EXERCISE MATERIAL:

--- START ---

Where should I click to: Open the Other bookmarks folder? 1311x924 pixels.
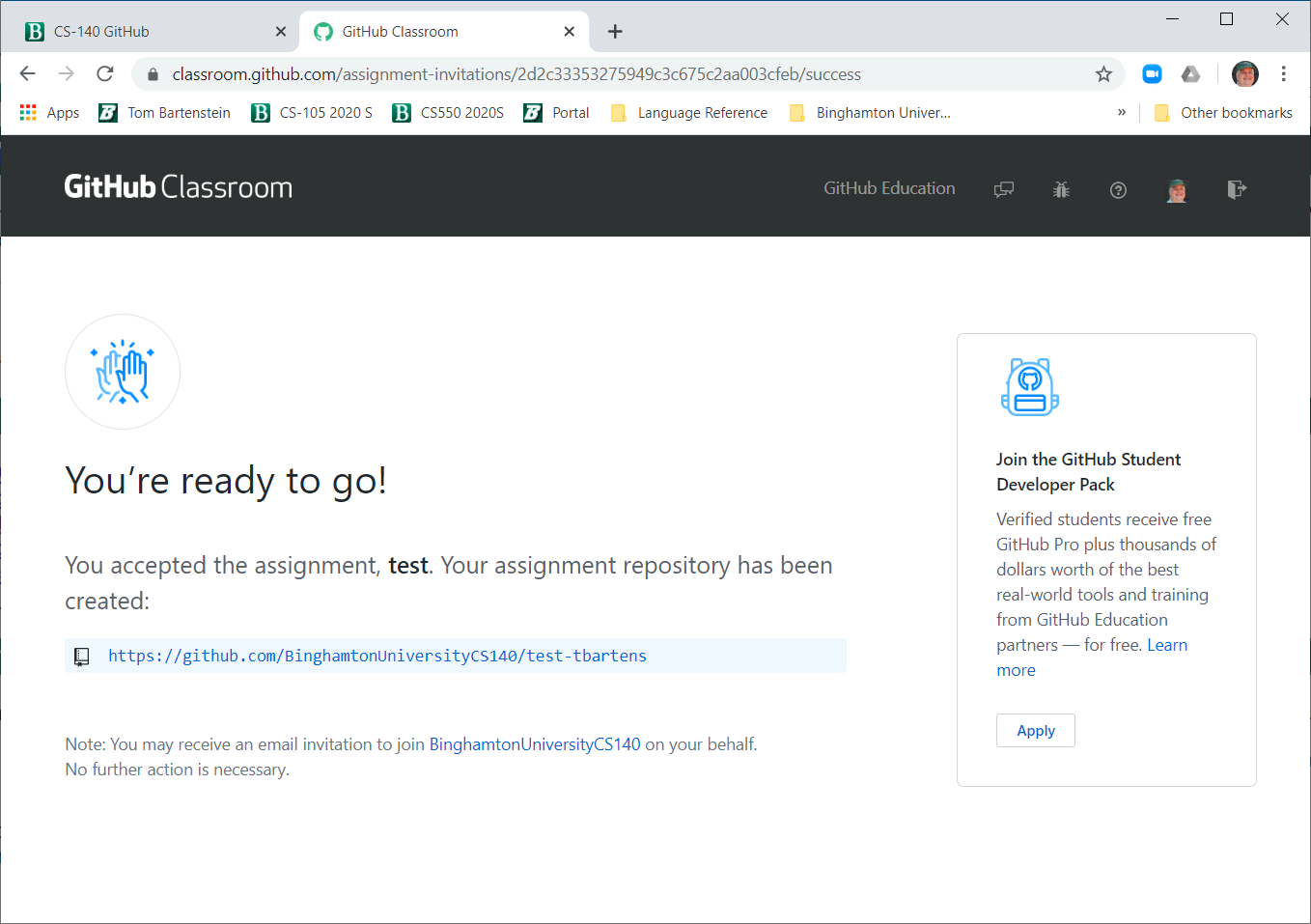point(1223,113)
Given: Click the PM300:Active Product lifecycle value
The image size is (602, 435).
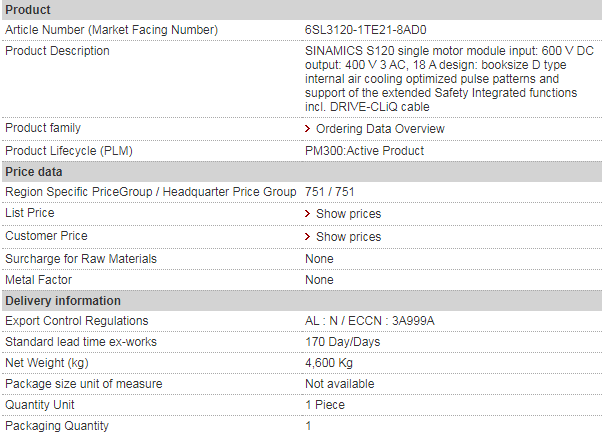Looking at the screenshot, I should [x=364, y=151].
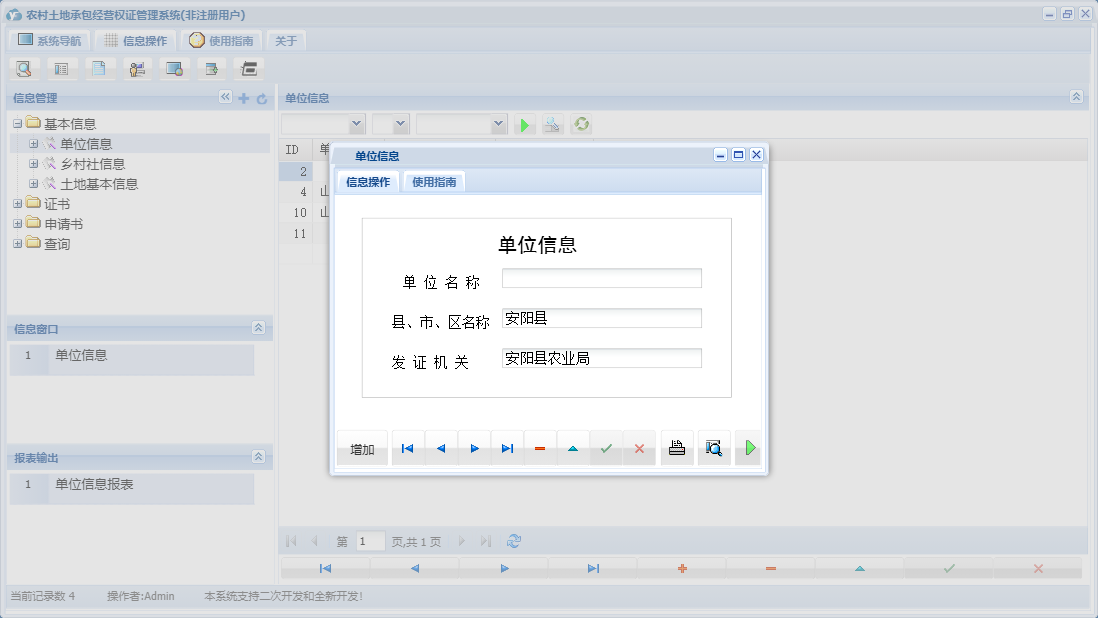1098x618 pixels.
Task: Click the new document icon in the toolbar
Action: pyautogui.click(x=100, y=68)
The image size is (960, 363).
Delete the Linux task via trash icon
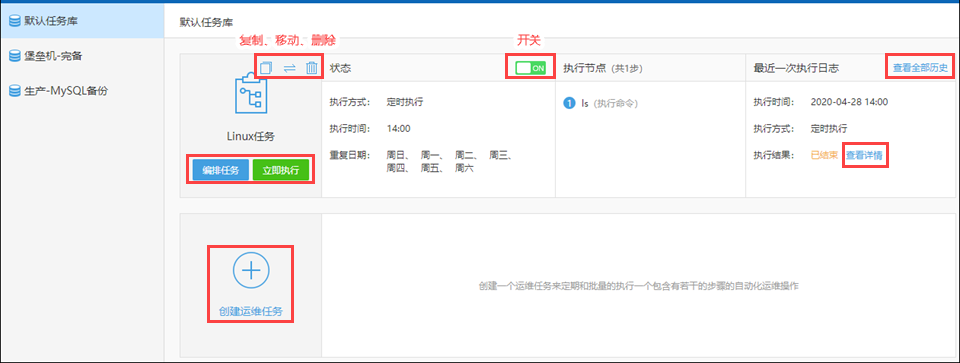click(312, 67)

--- END ---
--- START ---

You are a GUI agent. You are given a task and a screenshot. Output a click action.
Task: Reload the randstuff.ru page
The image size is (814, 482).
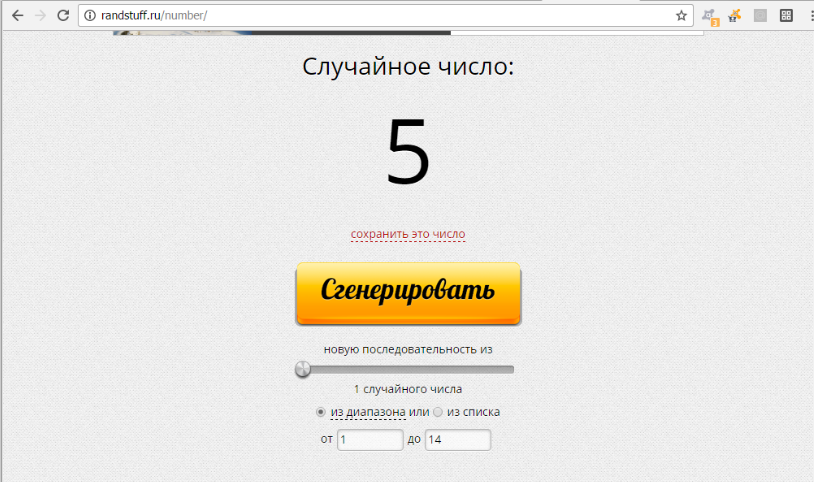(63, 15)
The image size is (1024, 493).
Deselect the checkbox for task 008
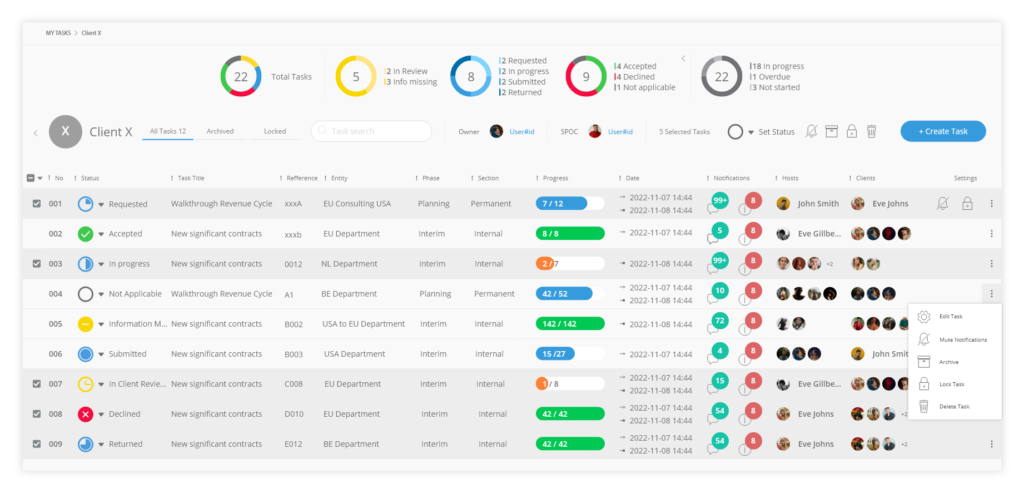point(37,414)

--- END ---

PROBLEM STATEMENT: Exactly reproduce the lines above, starting at the one that contains "Where should I" and ending at the one that contains "Given: Click the", both inclusive; leave the pictures out and add no other lines.

SOLUTION TO THE PROBLEM:
Where should I click to: Open the Other bookmarks folder? 1311x924 pixels.
point(1223,113)
Given: Click the PM300:Active Product lifecycle value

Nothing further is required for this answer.